Это спрашивает Бунин.
— Беда, — снова говорит прокурор, — с этим просто беда, да и только. А отсюда и убийства, и изнасилования… обоего пола, поножовщина. Убийства. Между своими вражда. Вот что страшно. Регулярные части враждуют со спецслужбами ГРУ, КГБ и МВД. Стрелки не идут в бой с десантниками из спецназа: те, дескать, в спину стреляют. Разбираться со всеми делами руки не доходят, кадров мало, одни юнцы зеленые. Опытных юристов Горный бережет, сюда их не присылает… А разбираться надо, куда денешься. Особенно если в ЧП вовлечены спецназовцы. Они чуть что — жаловаться. И не куда-нибудь, а по прямому проводу, в Москву. Там у них «мохнатая лапа» — маршал Агаркин и слушать ничего не хочет. За своих заступается. А спорить с ним, все равно, что… против ветра. Вот ведь дела какие.

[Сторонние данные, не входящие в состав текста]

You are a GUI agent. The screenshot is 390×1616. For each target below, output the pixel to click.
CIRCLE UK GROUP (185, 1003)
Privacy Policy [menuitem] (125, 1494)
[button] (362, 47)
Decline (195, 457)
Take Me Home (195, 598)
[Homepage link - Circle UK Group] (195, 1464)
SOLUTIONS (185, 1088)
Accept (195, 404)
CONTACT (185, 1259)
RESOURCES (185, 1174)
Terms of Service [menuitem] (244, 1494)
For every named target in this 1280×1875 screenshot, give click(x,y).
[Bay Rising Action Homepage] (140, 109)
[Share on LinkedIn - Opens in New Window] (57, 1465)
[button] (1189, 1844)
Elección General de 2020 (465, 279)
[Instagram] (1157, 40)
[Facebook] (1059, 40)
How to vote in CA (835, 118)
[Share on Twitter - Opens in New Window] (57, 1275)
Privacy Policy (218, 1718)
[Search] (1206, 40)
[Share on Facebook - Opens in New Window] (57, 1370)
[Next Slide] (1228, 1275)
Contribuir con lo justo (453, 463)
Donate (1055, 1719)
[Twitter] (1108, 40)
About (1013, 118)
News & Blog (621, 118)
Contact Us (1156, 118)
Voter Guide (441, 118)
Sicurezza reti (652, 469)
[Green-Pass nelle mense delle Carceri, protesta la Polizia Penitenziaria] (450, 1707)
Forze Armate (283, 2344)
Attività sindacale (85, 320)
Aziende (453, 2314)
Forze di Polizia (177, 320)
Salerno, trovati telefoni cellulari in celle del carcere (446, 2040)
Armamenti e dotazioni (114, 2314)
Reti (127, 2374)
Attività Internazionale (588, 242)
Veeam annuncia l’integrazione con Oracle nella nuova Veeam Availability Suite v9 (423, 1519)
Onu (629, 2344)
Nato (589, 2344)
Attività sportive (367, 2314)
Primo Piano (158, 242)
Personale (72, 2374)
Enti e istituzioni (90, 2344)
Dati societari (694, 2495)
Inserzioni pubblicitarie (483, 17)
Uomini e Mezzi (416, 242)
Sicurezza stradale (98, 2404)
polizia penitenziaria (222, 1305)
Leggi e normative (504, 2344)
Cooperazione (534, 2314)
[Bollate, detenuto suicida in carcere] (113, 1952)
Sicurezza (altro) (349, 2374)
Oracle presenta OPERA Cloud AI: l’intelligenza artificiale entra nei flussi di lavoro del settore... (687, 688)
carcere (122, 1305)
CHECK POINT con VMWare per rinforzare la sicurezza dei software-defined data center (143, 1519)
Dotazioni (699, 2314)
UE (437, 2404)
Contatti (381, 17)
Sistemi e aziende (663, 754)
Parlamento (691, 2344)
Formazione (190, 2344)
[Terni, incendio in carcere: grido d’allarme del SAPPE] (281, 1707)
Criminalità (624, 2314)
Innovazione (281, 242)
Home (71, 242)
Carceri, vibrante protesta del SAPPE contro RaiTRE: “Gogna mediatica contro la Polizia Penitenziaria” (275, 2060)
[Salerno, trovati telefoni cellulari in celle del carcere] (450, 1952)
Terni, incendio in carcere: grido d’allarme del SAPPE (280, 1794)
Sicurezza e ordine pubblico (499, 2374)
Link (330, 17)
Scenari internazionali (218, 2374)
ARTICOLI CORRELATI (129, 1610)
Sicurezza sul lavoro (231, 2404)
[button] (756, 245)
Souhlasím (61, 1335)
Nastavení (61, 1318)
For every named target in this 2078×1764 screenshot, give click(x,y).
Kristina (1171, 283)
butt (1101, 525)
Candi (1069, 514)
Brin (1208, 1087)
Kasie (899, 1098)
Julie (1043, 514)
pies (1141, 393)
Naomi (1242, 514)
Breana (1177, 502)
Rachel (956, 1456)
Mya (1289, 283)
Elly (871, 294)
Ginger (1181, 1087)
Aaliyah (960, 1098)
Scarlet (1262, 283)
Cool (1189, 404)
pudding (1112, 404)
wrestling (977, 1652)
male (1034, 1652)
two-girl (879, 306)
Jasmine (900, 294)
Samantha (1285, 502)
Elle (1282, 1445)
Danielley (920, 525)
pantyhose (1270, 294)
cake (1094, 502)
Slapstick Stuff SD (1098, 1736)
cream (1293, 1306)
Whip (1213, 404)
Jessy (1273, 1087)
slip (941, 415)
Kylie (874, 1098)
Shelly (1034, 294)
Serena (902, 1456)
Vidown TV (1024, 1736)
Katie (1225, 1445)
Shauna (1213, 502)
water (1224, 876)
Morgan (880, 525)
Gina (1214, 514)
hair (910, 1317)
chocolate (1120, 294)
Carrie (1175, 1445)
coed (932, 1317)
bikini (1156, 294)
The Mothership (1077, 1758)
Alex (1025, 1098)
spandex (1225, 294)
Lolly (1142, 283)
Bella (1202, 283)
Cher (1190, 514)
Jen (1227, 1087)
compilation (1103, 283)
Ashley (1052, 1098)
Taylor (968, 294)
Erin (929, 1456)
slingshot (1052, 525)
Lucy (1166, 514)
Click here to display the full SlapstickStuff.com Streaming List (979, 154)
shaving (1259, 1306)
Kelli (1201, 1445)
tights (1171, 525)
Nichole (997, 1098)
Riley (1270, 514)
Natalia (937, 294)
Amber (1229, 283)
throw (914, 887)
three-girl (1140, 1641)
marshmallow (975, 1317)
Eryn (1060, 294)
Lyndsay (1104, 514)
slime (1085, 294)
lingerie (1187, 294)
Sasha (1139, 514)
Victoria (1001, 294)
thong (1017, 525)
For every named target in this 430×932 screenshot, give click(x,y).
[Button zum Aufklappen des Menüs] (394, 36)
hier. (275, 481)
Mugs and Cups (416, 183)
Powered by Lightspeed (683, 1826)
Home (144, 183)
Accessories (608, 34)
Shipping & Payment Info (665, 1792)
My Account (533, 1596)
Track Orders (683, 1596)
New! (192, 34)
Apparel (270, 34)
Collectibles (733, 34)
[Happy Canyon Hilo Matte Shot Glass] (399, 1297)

Стальная дверь отходит в сторону. Вниз — по бетонным ступеням. Все глубже, глубже. Входим в узкий тоннель, залитый светом матовых плафонов. Поворот. Еще один. В полной тишине гулко отдаются наши шаги. Подземный ход упирается в герметическую дверь-люк. Она пропускает нас и тотчас захлопывается. Пойди выберись отсюда без помощи охраны. Входим в лифт. И опять вниз.
Я пытаюсь сосчитать мелькающие отсеки, но сбиваюсь со счета.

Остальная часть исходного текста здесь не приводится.